We Before Me
BY HAYLEY NIGRELLE | EDITORIAL INTERN
Teamwork is a major part of any sport, job or even just life in general. In my opinion, teamwork is when a group of people work cohesively to obtain a common goal, and to not let pride and egos get in the way. From playing multiple sports over throughout my life to playing basketball at a higher level for 11 years, I have observed that teamwork makes a huge difference between individual players playing a sport to a team playing together as one.
A player must think of the team as a whole and being a united front being inclusive and listening to everyone’s voices while being respectful. The difference between, She/He/They should have…to My bad or I didn’t… is huge. Pushing the blame of a personal mistake onto fellow teammates causes divides and hurt feelings. By taking blame or even owning up to the mistake, the team can work together to make sure the mistake doesn’t happen again. This is a message that many sports team focus on: one person cannot win a game or a championship, but a team can. I once was playing in a basketball game and the team we were playing was falling apart. Their point guard wasn’t passing or talking to any of her teammates and her teammates were visibly angry with her and the game. When working with a team, you should no longer be concerned with self progress instead of team progress.
What does “We Before Me” mean? What role does it play in sports? Chris Blake, a writer for LiveStrong.com wrote an article titled, “10 Things to Remember Before Playing an Important Basketball Game.” Blake lists common recommendations such as rest and practicing at game speed, but he includes We before Me. Blake explains: “We Before Me: A good teammate makes the players around him better.
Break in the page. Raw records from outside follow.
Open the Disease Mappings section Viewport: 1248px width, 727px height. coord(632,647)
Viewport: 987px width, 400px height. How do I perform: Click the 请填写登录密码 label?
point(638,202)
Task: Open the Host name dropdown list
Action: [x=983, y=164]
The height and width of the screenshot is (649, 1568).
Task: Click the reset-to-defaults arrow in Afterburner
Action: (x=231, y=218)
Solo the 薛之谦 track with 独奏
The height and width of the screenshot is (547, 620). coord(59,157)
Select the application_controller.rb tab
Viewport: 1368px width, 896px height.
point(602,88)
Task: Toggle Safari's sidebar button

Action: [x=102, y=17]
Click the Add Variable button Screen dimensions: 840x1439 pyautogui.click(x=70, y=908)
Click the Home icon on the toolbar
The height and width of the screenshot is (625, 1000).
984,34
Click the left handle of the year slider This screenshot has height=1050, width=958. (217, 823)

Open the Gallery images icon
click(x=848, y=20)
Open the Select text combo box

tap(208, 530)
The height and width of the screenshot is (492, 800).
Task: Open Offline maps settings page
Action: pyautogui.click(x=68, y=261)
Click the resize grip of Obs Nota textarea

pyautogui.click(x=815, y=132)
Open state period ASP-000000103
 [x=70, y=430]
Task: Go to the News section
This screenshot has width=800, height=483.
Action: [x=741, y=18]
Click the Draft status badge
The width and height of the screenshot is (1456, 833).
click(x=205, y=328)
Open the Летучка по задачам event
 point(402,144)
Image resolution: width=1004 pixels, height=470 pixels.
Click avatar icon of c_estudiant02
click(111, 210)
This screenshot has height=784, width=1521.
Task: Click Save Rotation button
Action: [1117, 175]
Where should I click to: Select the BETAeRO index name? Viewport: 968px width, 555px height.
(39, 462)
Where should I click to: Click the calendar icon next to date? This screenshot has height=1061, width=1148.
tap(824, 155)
An important game may entice you to try to take over and do too much.” I have experienced the moments of a important game enticing a player to try to take over and do to much. Teammates will tend to not facilitate passing to teammates and will just take the ball into the paint with four people around them, leading to a turnover. I have played with good ball handlers that are so self concerned that they won’t call a play or pass the ball. They will drive to their dominant hand, nine times out of ten, and not make the layup or shot. Many teams try to prevent this from happening, and I wanted to find a team that had implemented the mindset of “We Before Me.”
When I started to research girls’ teams that had implemented the mindset of “We Before Me” into their team philosophy, I came across the Chaska girls basketball team. Their coach, Tara Seifert, approaches playoff season with “We Before Me.” In the article about the basketball team, Seifert talks about how their season has formed over the months. When talking about how they are tackling their post season play off games Seifert says: “We're working really hard on our passing, taking care of the basketball, working as a team. Tonight we had 21 assists to 12 turnovers. That's our best assist-to-turnover ratio this season.” When teams have a high assist statistic and work on passing, that means that they facilitate the ball to the other players on the court.
As teams near the end of their season or are reaching closer to regionals or State, players’, and even coaches’ emotions heighten. As this happens, making sure to keep in mind the “We Before Me” part of the game is crucial. The more important and crucial the games are, teamwork can change the whole outcome. For every game it is important for players to reach their full potential. If a player is having a killer night, then giving them the ball may have a good outcome; however, but if a player who isn’t doing the little things for the team then it is good to facilitate the ball. I believe “We before Me” is possible by working together to set up players for success.